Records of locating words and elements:
= = = = = = =

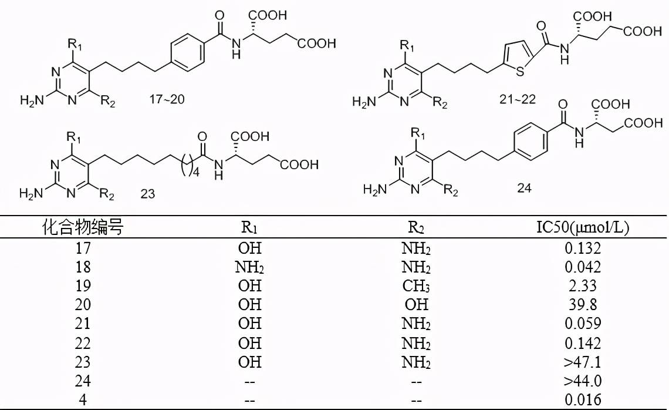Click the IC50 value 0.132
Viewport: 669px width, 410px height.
point(583,248)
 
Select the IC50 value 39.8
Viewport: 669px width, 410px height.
point(583,304)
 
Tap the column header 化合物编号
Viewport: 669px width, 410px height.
point(84,228)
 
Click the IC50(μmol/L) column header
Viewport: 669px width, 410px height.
point(583,228)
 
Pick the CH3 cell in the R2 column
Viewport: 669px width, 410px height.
point(416,285)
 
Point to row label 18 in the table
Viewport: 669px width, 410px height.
point(84,267)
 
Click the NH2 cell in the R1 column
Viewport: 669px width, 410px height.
point(249,267)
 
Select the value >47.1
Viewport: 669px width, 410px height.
point(583,361)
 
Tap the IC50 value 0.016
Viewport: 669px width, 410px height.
point(583,399)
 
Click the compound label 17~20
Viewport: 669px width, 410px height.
point(166,99)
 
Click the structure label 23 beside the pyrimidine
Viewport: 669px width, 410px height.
point(148,193)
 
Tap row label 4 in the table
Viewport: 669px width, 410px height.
point(84,399)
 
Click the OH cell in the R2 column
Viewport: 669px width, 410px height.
point(416,304)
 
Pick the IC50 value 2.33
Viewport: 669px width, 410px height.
point(583,285)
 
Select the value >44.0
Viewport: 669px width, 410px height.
point(583,381)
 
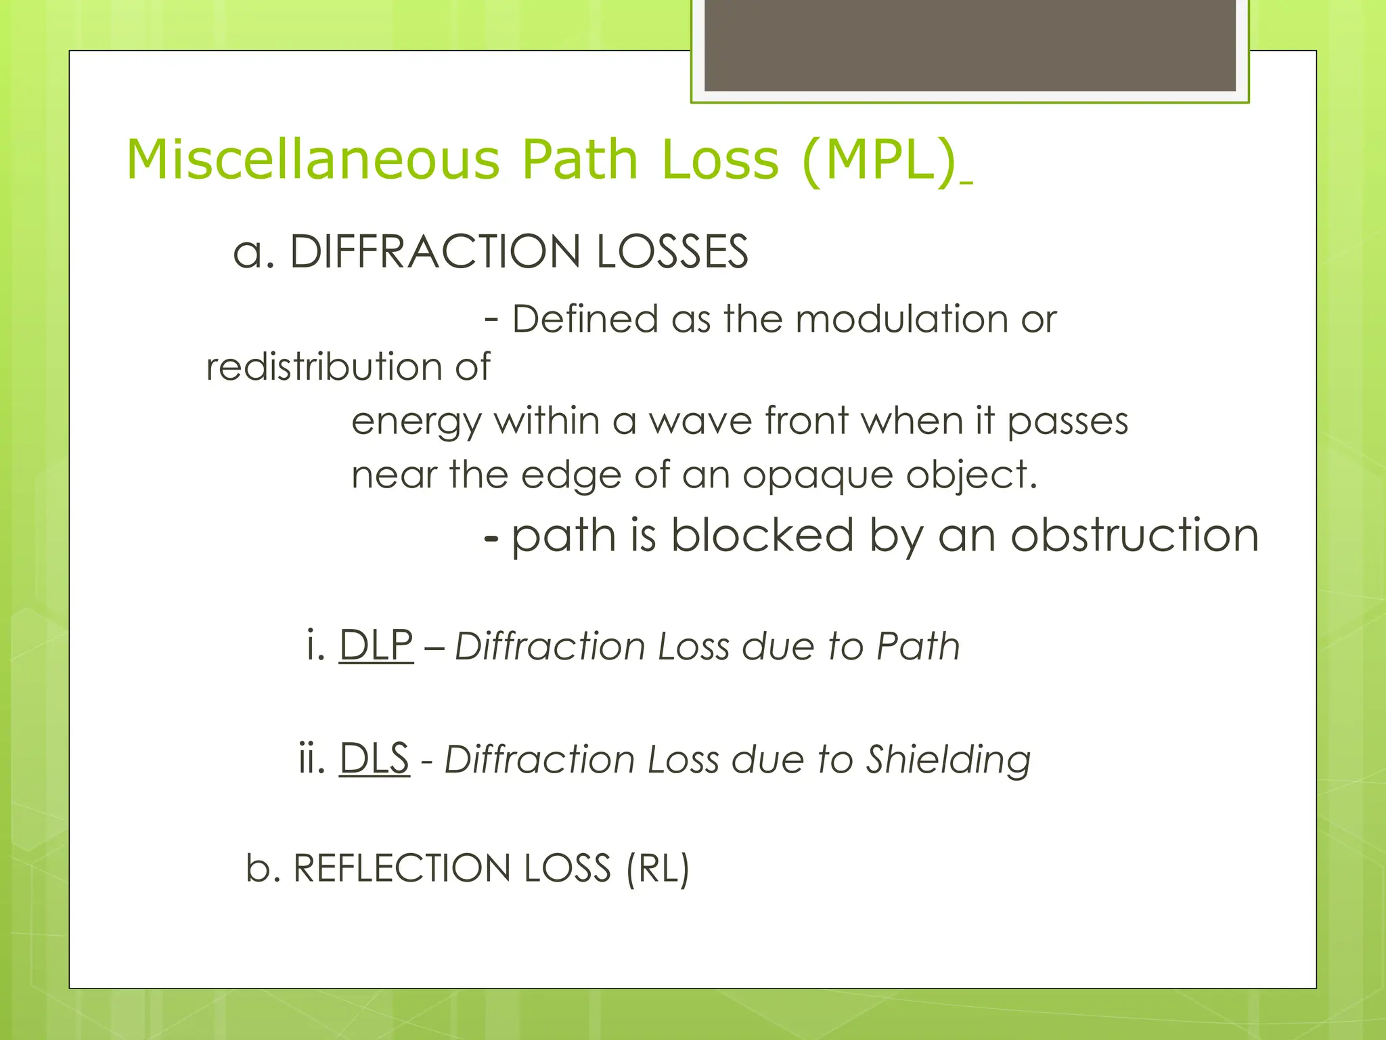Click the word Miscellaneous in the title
coord(313,160)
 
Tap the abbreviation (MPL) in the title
coord(878,160)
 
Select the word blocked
coord(763,536)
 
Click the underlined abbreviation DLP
coord(376,645)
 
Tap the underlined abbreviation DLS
coord(374,758)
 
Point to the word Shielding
coord(948,760)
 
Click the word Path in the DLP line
coord(918,646)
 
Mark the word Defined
coord(585,319)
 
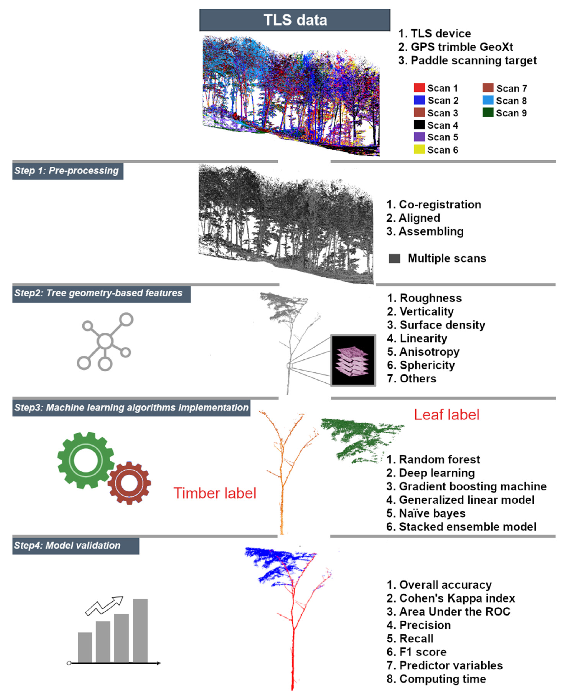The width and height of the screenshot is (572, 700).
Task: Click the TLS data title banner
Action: point(295,20)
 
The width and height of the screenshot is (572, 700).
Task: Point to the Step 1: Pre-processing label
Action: point(68,171)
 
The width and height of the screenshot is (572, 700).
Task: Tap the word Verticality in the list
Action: point(427,311)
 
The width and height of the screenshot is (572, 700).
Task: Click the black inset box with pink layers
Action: point(353,360)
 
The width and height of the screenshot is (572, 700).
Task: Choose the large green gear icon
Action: point(86,460)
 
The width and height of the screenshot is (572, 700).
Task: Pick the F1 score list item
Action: point(417,652)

= = = = = = =

Starting at the beginning of the items and ending at the line that contains "point(84,267)", give every line as a string in a JSON list, one string per line, with blank lines skipped and the picture left out.

[
  "Click the IC50 value 0.132",
  "Viewport: 669px width, 410px height.",
  "point(583,248)",
  "Select the IC50 value 39.8",
  "Viewport: 669px width, 410px height.",
  "point(583,304)",
  "Tap the column header 化合物编号",
  "Viewport: 669px width, 410px height.",
  "point(84,228)",
  "Click the IC50(μmol/L) column header",
  "Viewport: 669px width, 410px height.",
  "point(583,228)",
  "Pick the CH3 cell in the R2 column",
  "Viewport: 669px width, 410px height.",
  "point(416,285)",
  "Point to row label 18 in the table",
  "Viewport: 669px width, 410px height.",
  "point(84,267)"
]